No matter where you go in Costa Rica , you’re going to run into many gay tourists. However if you’re looking for that “gay ghetto” feeling, seek no further than the area known as Manuel Antonio, not far from the costal town of Quepos. The area boasts a stunning, secluded gay beach called La Playita (the little beach) and gay bars such as the Bar Tutu with a fantastic roof deck, and the stylish Bar Tutu, both with excellent views of the Pacific Ocean. For those with more eclectic tastes, you may wish to try the Bat Cave; a small, funky bar that resembles its name.
Virtually every hotel in the area is gay friendly, and most feature views of the ocean or rainforest. Surrounding activities include nature-trekking through the preserve of Manuel Antonio, white-water rafting, and numerous canopy safaris. Canopy safaris are to Costa Rica what Baseball is to America . Essentially, you are strapped into a harness (already sounds interesting) which is hooked to a pulley. That pulley is hung on a wire that is suspending high above the ground among the jungle canopy, and you zoom from platform to platform like Indian Jones.
North of Quepos is the beach town of Guanacaste, more secluded and less developed perhaps than other Costa Rica beaches, and it is most easily accessible from Liberia Airport , just under an hour away.
Also on the coast, and not far from San Jose is the surfing town of Jaco, which also boasts several resorts and a few very stylish hotels. While still gay friendly, neither Guanacaste nor Jaco have that “gay enclave” feel like Quepos and Manuel Antonio.

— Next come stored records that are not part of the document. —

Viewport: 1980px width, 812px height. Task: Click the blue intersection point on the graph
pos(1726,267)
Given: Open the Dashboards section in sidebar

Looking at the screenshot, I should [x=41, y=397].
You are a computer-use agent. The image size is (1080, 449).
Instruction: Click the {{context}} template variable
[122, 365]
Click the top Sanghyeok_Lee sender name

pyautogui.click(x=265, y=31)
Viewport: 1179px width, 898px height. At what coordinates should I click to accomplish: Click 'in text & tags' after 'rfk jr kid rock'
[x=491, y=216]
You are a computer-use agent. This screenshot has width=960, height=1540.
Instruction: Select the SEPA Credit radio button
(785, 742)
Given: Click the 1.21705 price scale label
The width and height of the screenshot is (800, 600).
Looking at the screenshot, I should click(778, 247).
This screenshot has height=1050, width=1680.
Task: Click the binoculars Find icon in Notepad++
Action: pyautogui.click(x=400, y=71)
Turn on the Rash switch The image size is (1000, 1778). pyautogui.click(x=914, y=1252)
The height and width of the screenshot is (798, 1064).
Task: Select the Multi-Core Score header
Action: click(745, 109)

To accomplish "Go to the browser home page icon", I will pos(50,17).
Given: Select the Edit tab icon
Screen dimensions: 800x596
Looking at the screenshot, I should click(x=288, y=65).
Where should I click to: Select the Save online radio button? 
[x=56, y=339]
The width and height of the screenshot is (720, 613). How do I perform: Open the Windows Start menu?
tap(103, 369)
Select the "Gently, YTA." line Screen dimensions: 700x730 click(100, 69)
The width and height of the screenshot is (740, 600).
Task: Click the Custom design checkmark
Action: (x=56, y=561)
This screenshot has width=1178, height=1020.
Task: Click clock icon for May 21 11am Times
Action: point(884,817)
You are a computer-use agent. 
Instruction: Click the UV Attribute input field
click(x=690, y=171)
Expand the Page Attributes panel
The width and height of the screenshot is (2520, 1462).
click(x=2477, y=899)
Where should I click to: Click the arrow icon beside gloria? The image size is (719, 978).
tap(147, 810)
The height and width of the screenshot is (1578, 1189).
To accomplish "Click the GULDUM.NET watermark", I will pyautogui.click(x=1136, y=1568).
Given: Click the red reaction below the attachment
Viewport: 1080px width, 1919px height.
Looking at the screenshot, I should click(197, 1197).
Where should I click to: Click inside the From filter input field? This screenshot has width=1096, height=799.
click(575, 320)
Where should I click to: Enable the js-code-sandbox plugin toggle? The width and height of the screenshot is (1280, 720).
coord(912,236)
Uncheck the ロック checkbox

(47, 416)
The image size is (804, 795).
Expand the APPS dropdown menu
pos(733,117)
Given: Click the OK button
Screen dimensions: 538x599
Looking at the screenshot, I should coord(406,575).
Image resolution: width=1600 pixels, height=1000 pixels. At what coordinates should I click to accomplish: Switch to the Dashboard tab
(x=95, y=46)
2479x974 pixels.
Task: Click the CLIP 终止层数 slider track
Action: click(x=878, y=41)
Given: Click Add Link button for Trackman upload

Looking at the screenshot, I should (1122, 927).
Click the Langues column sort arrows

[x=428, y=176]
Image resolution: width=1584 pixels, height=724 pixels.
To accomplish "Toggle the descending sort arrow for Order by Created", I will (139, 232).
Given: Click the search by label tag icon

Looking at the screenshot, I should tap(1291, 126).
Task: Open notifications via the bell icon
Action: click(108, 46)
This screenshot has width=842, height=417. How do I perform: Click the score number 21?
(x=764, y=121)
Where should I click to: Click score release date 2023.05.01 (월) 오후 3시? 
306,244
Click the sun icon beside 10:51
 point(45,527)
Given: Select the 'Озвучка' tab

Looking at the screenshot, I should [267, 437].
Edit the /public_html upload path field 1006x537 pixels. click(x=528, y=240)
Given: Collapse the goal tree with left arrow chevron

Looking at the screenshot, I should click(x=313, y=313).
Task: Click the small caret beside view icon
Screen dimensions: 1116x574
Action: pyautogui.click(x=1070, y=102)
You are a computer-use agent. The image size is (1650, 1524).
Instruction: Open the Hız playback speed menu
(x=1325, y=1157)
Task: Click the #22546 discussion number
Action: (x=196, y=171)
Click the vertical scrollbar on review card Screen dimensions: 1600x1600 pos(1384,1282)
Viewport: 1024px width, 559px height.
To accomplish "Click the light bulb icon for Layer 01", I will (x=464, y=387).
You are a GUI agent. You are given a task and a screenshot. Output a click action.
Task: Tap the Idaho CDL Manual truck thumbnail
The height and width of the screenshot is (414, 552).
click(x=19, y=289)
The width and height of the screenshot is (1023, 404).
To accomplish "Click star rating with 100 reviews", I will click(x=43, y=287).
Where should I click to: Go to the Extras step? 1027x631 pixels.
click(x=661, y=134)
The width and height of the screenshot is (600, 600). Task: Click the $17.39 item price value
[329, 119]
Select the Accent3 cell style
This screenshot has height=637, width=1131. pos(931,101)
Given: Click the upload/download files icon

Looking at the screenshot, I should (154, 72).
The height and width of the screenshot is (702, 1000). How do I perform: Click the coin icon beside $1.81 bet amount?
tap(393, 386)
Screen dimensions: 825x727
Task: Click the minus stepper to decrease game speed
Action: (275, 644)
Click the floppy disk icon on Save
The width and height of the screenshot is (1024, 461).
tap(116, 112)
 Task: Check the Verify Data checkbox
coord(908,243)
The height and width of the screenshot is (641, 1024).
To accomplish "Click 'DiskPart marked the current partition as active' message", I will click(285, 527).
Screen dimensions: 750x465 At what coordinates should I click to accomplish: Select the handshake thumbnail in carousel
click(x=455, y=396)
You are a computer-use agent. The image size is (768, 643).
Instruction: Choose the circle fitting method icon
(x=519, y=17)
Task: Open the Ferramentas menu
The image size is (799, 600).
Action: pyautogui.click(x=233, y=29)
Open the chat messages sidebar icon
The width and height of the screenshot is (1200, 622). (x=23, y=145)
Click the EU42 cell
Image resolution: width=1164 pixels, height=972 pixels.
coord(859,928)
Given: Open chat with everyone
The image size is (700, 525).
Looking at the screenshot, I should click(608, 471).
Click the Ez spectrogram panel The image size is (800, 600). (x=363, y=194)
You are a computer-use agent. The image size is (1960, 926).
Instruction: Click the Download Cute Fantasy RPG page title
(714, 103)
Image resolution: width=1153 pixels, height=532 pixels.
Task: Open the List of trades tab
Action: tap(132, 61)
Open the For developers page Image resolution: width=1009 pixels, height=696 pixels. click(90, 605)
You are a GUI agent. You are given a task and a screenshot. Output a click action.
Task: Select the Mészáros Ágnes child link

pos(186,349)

One of the things for which Costa Rica is best known is its active volcanoes! Arguably the best is the Arenal Volcano, located about 3 hours from San Jose amongst dense rainforest. It has been constantly active since it erupted in 1967 and destroyed the small village of Tabacon , killing almost 150 people. Today it is one of Costa Rica’s most popular tourist destinations, and thousands flock to the area’s abundant hot springs to relax and listen to the Arenal volcano grumble in the distance. On clear nights, one can actually watch lava bubble down the side of its peak.
Besides igniting the sky, Costa Rica can certainly help heat up one’s love life, and many gay couples come to Costa Rica for romantic getaways. From costal interludes to escapades in the cloud forest of Mount Verde, gay couples can travel openly with as little or as much privacy as they desire.
No mention of Costa Rica is complete without talking about its most famous expression is “pura vida” (pure life) and it is its national slogan as well as a greeting, farewell, and expression of gratitude. It is generally hollered, not simply spoken.